## [REQUIREMENT A]
Write out everything in the hedge fund Bitcoin article from "A key point" down to "price of Bitcoin.".
## [REQUIREMENT B]
List every organization named in the hedge fund Bitcoin article.
## [REQUIREMENT C]
Carry on the article about hedge funds betting against Bitcoin from its final sentence.

[Start QUOTED TEXT]

Despite the fact that the collective cryptocurrency market broke the $350 billion mark, with Bitcoin alone accounting for 62 percent of the same and trading at $2,000 over its price at the beginning of the week, hedge funds were not impressed.
The Wall Street Journal citing data from the Commodity Futures Trading Commission reported that crypto-vested managers were holding 14 percent short positions more than long ones on the now, primary avenue for BTC Futures contracts, the Chicago Mercantile Exchange [CME].
A key point to remember here is that CME contracts are cash-settled and hence, no Bitcoins are actually being transferred, with the traders simply placing bets on the cash-equivalent price of Bitcoin.
Well-suited hedge fund owners however weren’t alone, with other stakeholders excluding the small scale crypto-investors holding a 3x on short positions, indicating a further pessimistic sentiment.
Smaller investors were however, long on the BTC market, with the CFTC report stating that investors holding 25 BTC or less were holding four times the long positions as their more exuberant counterparts. It should be noted that the CFTC report was prepared as the price of Bitcoin was still in the $9,000 range, prior to the five-figure surge.

[End QUOTED TEXT]
[Start GIVEN INFORMATION]

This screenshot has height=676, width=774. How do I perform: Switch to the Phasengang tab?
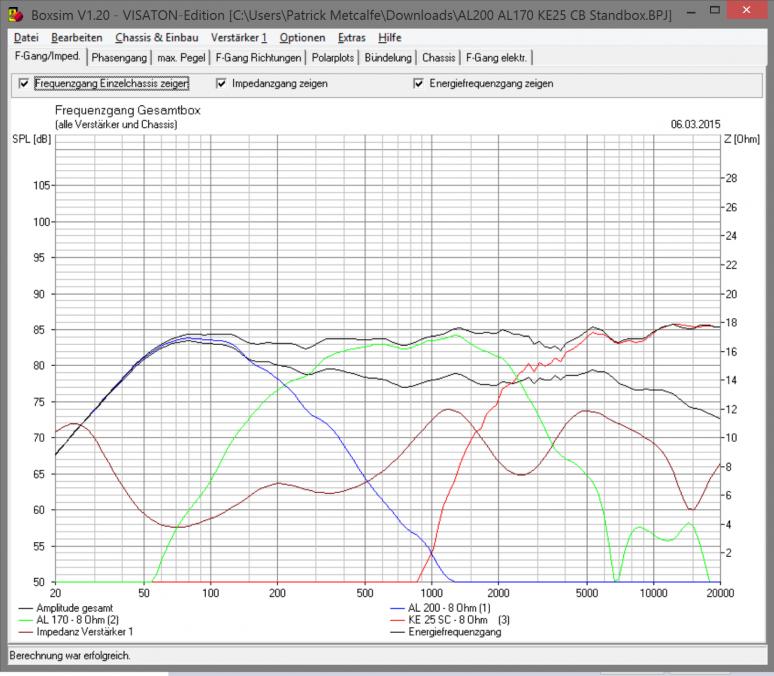pyautogui.click(x=119, y=58)
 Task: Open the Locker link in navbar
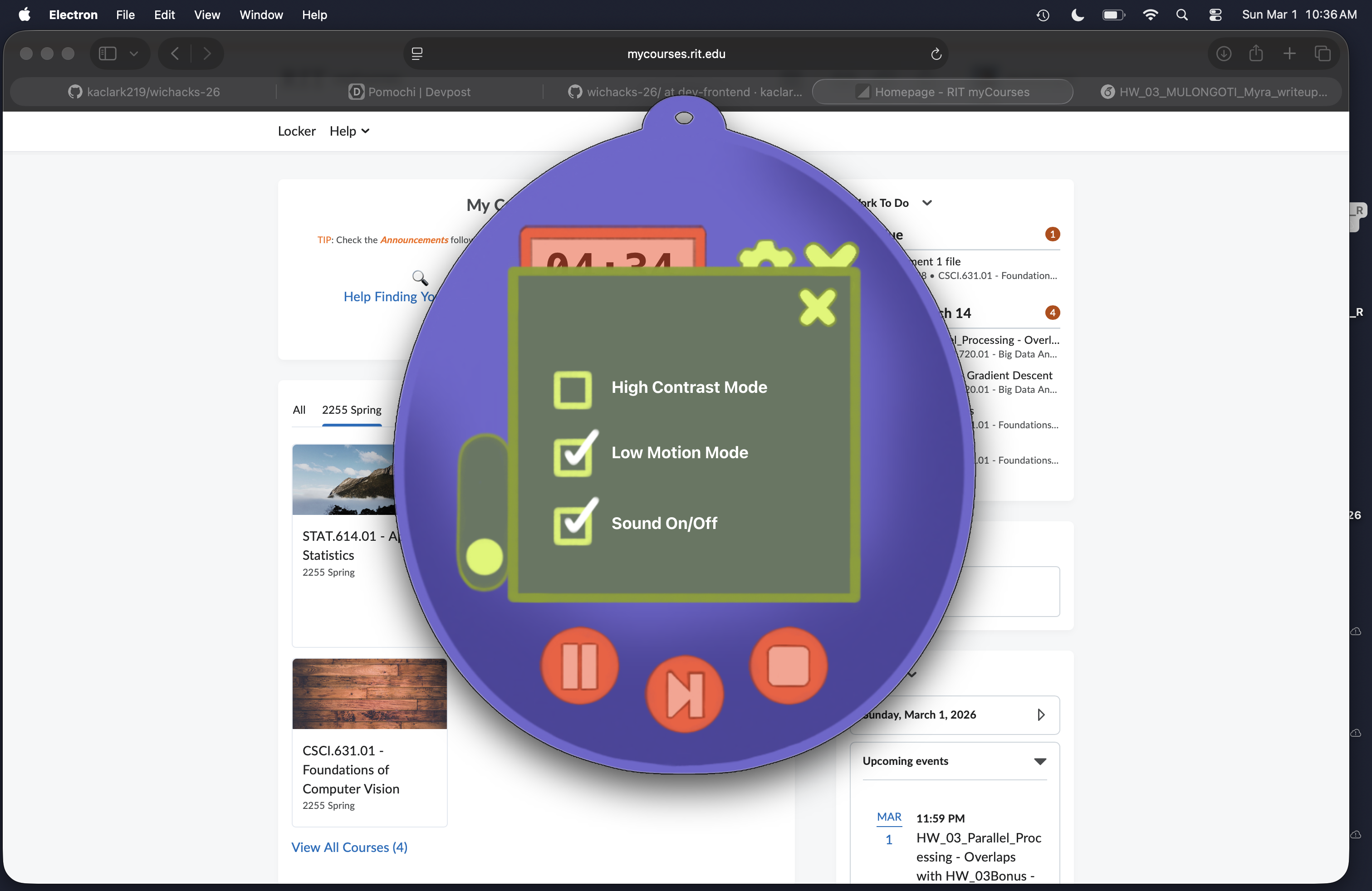click(x=296, y=131)
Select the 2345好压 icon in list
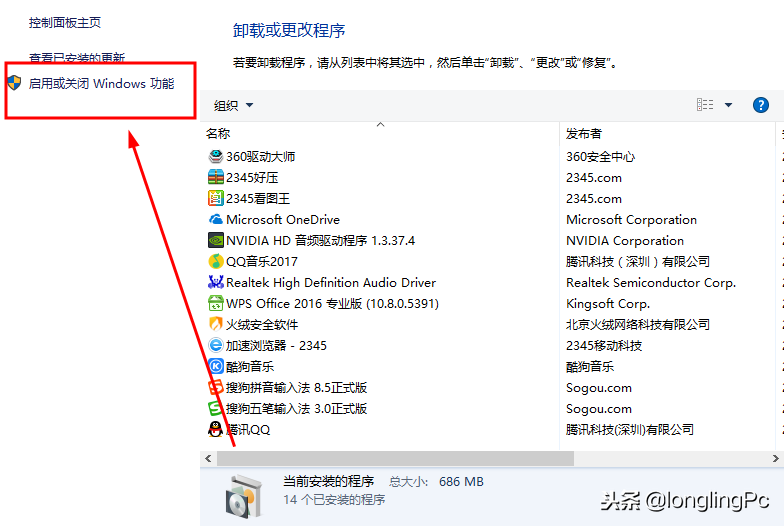Screen dimensions: 784x526 click(x=215, y=177)
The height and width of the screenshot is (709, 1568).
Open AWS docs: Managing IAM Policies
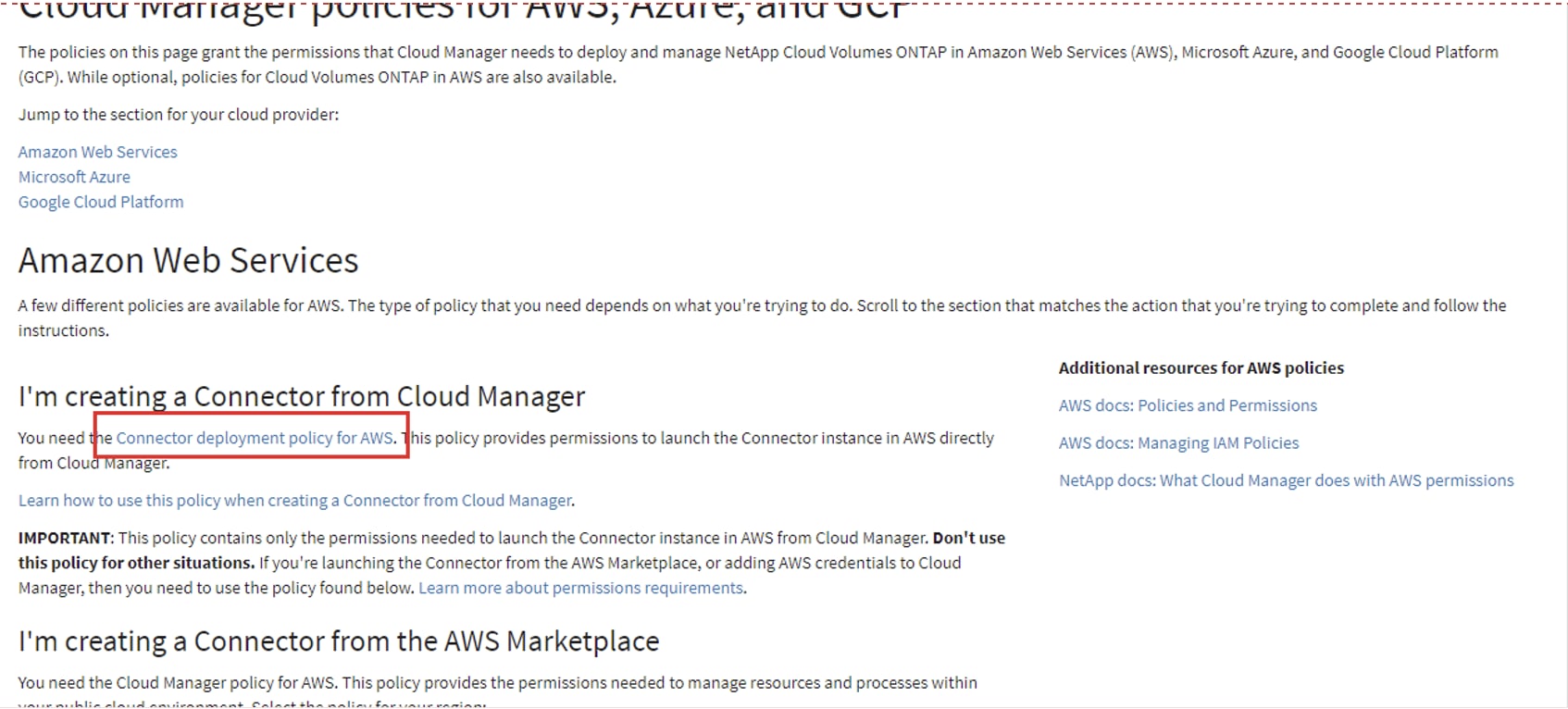point(1178,443)
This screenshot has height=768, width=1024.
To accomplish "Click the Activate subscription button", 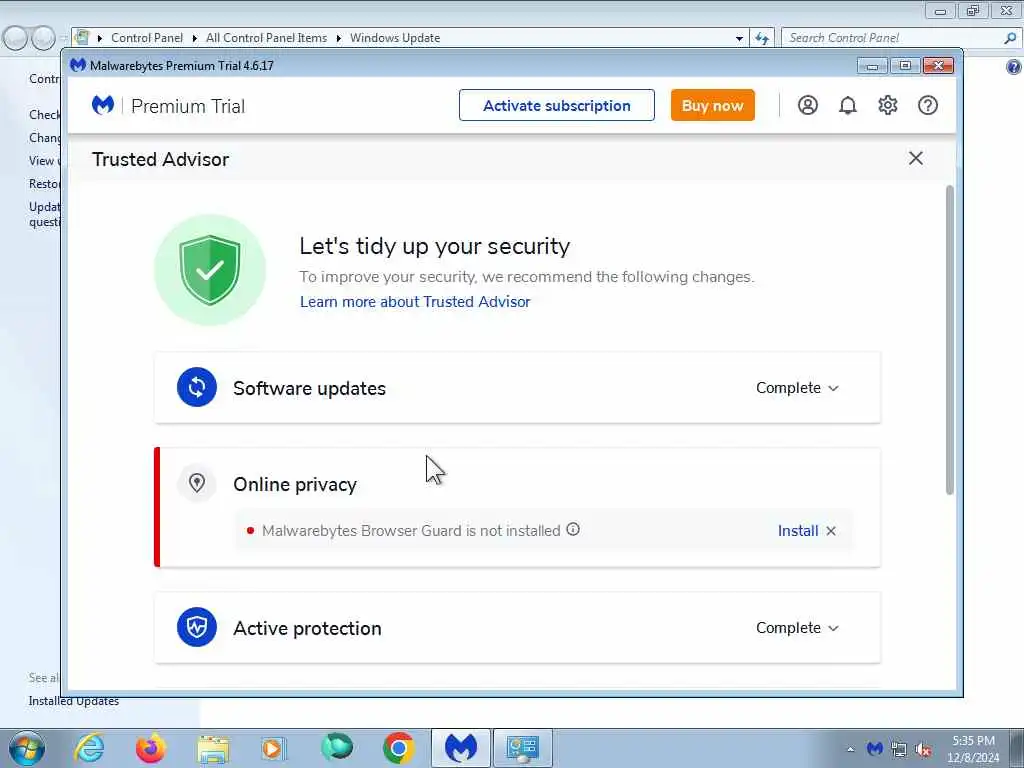I will pyautogui.click(x=556, y=105).
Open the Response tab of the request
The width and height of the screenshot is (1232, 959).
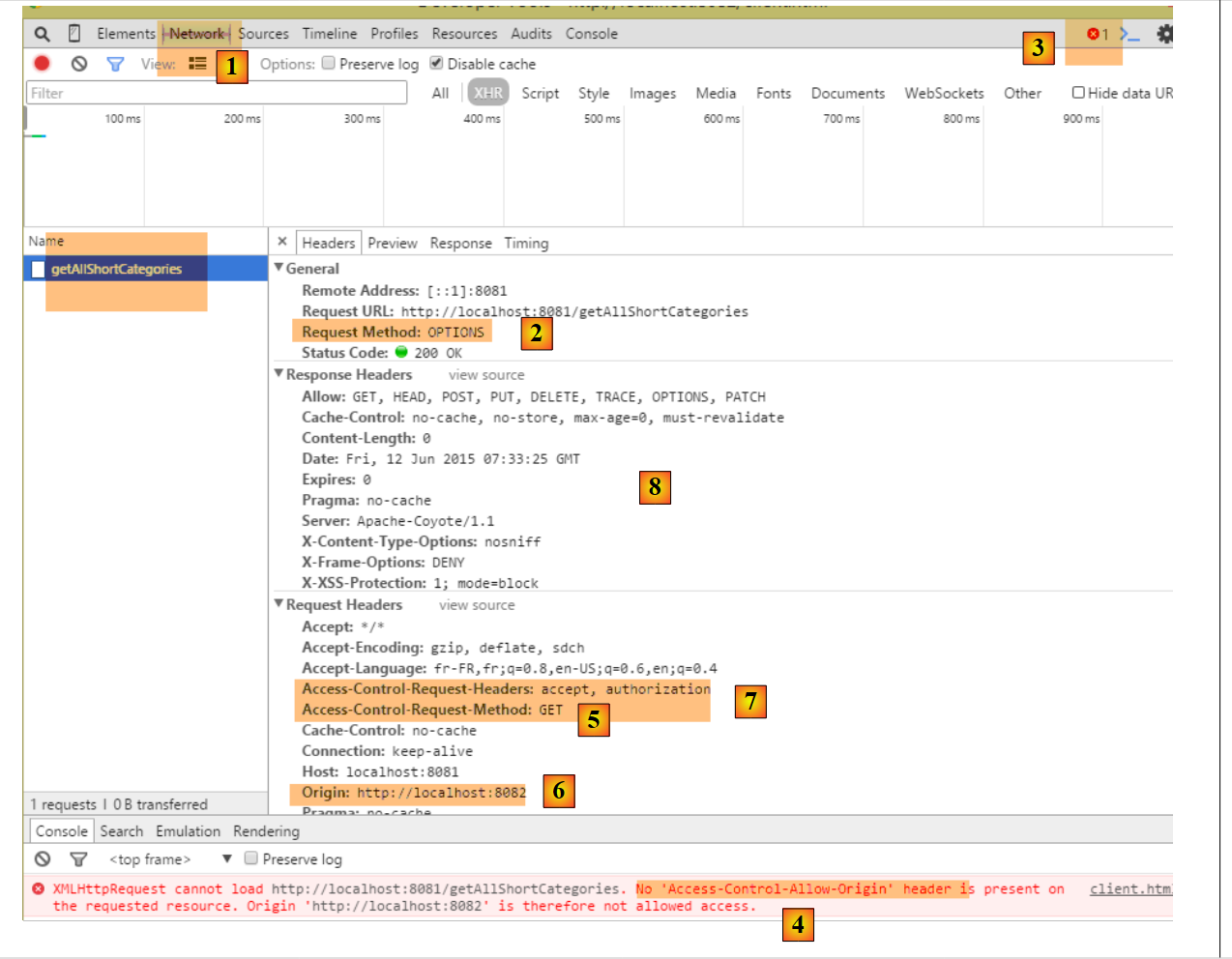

[End GIVEN INFORMATION]

## [RIGHT ANSWER A]
A key point to remember here is that CME contracts are cash-settled and hence, no Bitcoins are actually being transferred, with the traders simply placing bets on the cash-equivalent price of Bitcoin.

## [RIGHT ANSWER B]
The Wall Street Journal
Commodity Futures Trading Commission (CFTC)
Chicago Mercantile Exchange (CME)

## [RIGHT ANSWER C]
BitMEX, a popular cryptocurrency exchange offering derivatives trading services, saw over $64.38 million in shorts liquidated when Bitcoin broke $10,000. The same was replicated when the price shot past $12,000.
Short positions indicate not just a sheepish position, but rather an investors’ contractual affirmation that the price of an asset will more likely fall than rise. Long positions on the other hand, indicate a pessimistic point of view. Hence, based on Wall Street’s trading activity, institutions are not buoyant about the cryptocurrency market.
In what could be a reverse-catalyst for the digital assets industry, Bitcoin decided to use this negativity as fuel to breach $11,000 earlier this week. Not done with the Wall Street bears just yet, BTC pumped yet again on June 26, with the price breaking the $12,000 ceiling with a further climb to $13,000 looking likely.
Who said Coin Street doesn’t go past the Wall Street express lane?